Anche i Convegni debbono essere basati sulla trattazione di temi di attualità e non solo sul racconto di cose passate.
Temi operativi che riguardano il funzionamento delle istituzioni, la realtà del territorio.
Attuali e non rievocativi, celebrativi, commemorativi.
Chi vuole farsi una cultura antimafia compri i saggi e se li studi a casa propria.
Come facciamo noi!
I mafiosi sono dovunque, in qualsiasi settore della vita del Paese, nessuno escluso.
Ora, dopo le recenti operazioni di polizia fatte ad Ostia ed in Calabria, non si può più dire che la magistratura e le forze
dell’ordine non funzionano, non si attivano, non vedono e tutto finisce a tarallucci e vino.
Sarà merito personale dei Pignatone, dei Cafiero de Raho, dei Cortese, dei Russo e di quant’altri, ma è una realtà che da quando si sono insediati loro le cose cominciano a funzionare.
Cominciano, ripetiamo, perché i ritardi, le omissioni dei loro predecessori sono stati tanti e tali che ci vorranno anni per smaltire l’arretrato.
Il Lazio è invaso dalle mafie, per non parlare della Calabria e delle altre regioni.
Tutte le altre regioni, non esclusa quel Trentino Alto Adige della cui situazione drammatica stiamo prendendo contezza da poco e sulla quale ci accingiamo a raccogliere a breve il massimo delle notizie per impostarci un’azione di indagine e di denuncia approfondite.
Tanto, gira gira, vediamo che i clan sono spesso gli stessi, i soggetti sospetti spesso hanno le loro coperture a Roma, moltissimi nomi girano e li ritroviamo or qua or là in tutt’Italia.
Per fare un esempio, nel Trentino Alto Adige, facendo le visure camerali, abbiamo trovato imprese, scatole cinesi che hanno la loro sede magari nel Lussemburgo, che trovano le loro origini nella Puglia, in Campania, in Calabria.
Perfino i Casalesi.
Dicevamo dei DOVERI delle associazioni antimafia.

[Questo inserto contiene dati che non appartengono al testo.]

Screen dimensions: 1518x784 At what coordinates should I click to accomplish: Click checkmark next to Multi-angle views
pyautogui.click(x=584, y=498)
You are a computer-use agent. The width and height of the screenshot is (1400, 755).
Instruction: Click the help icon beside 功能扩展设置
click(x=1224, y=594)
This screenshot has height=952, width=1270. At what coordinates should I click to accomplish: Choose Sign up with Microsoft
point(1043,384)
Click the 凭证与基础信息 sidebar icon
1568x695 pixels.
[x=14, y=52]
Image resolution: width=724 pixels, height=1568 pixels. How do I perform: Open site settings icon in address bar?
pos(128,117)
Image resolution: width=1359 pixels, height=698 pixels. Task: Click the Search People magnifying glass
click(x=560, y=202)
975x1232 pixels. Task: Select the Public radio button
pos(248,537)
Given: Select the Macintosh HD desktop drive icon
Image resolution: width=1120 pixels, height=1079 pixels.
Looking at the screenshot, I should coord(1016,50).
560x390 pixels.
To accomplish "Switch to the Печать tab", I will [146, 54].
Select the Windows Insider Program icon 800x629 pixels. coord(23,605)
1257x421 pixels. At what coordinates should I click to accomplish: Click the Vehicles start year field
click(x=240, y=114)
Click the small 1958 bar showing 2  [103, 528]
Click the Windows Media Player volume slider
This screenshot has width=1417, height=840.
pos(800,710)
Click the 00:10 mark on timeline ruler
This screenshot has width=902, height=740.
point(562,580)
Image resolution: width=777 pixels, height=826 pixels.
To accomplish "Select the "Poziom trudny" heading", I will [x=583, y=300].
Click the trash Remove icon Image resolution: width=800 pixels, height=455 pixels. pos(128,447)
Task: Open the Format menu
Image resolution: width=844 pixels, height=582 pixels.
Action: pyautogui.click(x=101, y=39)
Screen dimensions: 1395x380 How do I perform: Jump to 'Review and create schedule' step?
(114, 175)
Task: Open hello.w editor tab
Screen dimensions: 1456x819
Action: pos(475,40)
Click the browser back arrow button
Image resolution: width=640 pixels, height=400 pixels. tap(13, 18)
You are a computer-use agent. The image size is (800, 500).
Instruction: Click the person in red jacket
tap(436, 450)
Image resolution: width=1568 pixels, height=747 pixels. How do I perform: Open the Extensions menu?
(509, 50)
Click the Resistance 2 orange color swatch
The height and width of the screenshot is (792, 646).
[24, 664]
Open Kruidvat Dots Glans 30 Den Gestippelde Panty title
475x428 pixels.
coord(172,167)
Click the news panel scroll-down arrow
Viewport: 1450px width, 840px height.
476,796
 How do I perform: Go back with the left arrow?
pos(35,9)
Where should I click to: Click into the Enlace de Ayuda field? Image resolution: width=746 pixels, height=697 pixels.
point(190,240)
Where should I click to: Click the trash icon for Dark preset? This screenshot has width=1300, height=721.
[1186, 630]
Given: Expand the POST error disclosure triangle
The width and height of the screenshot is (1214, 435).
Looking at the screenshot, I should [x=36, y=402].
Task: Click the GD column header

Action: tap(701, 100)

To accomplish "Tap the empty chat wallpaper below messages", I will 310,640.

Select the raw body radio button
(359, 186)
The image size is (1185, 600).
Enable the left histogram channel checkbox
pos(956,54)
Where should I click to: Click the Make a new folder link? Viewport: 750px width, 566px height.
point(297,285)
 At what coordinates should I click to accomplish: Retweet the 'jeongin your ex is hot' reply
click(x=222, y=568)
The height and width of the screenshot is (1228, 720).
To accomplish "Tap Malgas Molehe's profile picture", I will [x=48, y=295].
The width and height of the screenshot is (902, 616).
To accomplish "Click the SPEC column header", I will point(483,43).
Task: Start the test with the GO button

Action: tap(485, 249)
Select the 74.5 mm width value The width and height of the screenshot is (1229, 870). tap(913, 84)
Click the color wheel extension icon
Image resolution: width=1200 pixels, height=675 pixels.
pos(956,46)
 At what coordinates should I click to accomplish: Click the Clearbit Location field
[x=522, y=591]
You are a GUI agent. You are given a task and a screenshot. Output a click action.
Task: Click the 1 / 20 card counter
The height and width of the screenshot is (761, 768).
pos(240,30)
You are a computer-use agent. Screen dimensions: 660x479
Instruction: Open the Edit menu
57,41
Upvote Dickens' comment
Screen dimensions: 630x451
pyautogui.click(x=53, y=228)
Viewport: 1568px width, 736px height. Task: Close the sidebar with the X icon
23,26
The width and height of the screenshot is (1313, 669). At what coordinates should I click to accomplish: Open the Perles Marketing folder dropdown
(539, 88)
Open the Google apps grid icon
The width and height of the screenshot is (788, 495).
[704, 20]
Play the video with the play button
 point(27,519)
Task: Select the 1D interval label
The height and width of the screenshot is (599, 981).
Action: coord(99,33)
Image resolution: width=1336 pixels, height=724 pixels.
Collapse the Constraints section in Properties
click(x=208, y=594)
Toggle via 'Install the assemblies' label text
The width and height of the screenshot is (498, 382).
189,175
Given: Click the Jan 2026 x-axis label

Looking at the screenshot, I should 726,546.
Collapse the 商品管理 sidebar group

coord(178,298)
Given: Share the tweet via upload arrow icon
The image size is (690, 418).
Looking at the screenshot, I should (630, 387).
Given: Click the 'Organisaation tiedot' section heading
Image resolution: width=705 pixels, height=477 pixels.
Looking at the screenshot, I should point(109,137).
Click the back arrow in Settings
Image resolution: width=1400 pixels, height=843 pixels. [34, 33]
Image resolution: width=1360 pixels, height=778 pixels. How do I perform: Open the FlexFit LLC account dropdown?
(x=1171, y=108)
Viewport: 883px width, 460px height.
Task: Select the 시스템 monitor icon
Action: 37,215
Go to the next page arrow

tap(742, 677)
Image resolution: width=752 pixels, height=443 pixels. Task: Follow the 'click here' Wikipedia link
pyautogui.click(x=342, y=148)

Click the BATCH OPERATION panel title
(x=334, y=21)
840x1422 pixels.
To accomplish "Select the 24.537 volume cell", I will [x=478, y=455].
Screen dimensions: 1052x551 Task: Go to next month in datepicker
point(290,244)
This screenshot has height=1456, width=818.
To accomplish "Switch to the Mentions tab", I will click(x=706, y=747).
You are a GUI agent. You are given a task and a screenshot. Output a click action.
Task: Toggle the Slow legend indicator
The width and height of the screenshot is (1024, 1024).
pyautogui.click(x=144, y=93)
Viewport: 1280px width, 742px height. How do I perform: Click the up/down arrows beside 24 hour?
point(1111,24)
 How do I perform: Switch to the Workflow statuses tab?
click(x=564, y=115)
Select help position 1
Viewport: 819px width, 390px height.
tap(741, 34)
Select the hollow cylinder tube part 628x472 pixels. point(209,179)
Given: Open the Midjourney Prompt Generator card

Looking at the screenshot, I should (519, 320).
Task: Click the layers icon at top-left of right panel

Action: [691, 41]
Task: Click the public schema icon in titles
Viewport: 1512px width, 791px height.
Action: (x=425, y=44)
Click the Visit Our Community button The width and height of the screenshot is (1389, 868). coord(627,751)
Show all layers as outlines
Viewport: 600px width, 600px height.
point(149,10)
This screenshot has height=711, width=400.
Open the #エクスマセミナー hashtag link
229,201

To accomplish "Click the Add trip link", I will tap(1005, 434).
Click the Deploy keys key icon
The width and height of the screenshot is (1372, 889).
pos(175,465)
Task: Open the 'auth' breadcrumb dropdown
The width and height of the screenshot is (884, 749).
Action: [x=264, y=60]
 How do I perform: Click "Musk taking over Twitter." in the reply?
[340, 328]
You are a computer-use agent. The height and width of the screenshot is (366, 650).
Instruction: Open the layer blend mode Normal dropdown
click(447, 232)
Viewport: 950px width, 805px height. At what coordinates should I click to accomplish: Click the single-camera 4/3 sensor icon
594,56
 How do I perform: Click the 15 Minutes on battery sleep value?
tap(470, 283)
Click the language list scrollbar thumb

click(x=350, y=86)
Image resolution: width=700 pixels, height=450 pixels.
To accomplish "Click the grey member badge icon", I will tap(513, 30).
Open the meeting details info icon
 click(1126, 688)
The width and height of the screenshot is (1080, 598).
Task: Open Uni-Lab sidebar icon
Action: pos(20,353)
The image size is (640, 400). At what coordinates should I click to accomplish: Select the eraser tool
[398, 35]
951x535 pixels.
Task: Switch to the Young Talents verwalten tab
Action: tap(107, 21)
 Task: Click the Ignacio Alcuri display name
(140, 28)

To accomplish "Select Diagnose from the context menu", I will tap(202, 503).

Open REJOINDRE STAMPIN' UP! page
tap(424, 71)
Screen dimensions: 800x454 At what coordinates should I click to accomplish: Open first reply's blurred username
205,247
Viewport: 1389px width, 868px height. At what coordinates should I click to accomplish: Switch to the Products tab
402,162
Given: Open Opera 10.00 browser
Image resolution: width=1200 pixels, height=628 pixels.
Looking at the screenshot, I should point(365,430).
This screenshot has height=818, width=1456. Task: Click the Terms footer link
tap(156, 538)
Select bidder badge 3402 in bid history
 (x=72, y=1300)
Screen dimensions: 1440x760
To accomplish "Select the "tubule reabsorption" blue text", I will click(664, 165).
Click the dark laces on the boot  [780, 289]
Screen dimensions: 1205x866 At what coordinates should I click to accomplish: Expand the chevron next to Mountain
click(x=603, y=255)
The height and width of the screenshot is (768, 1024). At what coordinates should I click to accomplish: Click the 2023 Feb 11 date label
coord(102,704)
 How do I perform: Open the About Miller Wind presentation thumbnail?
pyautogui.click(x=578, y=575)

Troppo folclore, troppi toni festaioli, troppa prostrazione alla politica che, si badi bene, è la migliore alleata, fatta qualche eccezione, delle mafie.
Basta!!!
Saremo duri contro tutto e tutti.
Chi vuole usare il fronte antimafia per finalità politiche o di altra natura sarà sputtanato.
I “professionisti dell’antimafia” vadano fuori.
Chi vuole fare antimafia sappia in anticipo che bisogna combattere un mostro che ha molte teste, un mostro che sta uccidendo il Paese, inquinando tutto e tutti con la corruzione e con ogni altro mezzo.
Non si può più scherzare.
L’antimafia si fa facendo rete con quelle parti sane della magistratura e delle forze dell’ordine che stanno in prima linea, fornendo loro nomi e cognomi e non CHIACCHIERE!!!
DEVE cominciare un’era nuova dell’antimafia sociale.